**Aim**
Print verbatim every line of the records from the one containing "Image resolution: width=899" down to the one containing "I will point(305,35).", with both of those lines included.

+++++

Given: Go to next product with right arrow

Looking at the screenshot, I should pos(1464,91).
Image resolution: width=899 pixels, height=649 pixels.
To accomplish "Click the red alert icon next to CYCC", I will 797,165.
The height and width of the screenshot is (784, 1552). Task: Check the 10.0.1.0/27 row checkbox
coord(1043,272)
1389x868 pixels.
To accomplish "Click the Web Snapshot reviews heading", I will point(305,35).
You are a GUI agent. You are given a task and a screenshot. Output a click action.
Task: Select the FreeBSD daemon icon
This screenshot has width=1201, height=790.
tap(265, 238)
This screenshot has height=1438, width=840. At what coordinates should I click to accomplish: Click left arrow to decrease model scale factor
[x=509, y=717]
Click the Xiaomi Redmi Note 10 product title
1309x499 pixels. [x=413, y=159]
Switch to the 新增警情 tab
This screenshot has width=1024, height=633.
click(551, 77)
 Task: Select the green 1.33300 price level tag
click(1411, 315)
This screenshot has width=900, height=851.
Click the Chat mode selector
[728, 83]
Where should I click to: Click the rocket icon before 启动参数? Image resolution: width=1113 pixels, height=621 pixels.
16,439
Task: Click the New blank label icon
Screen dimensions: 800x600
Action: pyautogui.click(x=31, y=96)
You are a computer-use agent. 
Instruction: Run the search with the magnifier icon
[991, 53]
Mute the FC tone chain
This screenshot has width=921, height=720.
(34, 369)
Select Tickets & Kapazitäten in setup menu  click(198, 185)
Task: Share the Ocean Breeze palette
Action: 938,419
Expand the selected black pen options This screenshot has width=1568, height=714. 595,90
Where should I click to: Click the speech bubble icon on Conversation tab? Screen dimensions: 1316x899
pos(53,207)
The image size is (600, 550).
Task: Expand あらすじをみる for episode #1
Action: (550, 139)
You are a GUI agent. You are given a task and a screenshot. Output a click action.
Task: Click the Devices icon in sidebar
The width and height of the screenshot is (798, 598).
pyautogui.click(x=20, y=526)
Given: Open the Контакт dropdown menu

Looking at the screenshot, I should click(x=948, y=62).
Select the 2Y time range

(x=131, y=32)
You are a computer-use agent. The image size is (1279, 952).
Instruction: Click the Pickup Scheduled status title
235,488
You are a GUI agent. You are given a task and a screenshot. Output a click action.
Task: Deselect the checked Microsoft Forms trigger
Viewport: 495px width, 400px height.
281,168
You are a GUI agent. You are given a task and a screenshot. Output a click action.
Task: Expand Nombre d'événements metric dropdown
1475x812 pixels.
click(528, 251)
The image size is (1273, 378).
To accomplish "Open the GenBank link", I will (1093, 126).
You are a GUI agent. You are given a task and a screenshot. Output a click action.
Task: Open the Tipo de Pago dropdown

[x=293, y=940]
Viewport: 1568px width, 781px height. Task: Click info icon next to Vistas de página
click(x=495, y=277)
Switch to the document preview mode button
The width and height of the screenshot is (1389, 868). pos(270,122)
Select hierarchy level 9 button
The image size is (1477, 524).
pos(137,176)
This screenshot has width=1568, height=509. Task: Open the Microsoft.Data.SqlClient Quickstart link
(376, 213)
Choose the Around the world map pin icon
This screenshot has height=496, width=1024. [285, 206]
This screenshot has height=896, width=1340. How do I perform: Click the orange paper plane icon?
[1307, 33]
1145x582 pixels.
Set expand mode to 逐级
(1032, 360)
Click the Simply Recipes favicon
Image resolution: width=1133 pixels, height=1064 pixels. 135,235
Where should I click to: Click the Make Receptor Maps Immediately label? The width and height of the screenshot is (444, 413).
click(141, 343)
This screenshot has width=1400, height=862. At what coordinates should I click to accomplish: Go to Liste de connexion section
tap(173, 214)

+++++

**Response to the exercise**
Image resolution: width=899 pixels, height=649 pixels.
To accomplish "Click the red alert icon next to CYCC", I will 797,165.
The height and width of the screenshot is (784, 1552). Task: Check the 10.0.1.0/27 row checkbox
coord(1043,272)
1389x868 pixels.
To accomplish "Click the Web Snapshot reviews heading", I will point(305,35).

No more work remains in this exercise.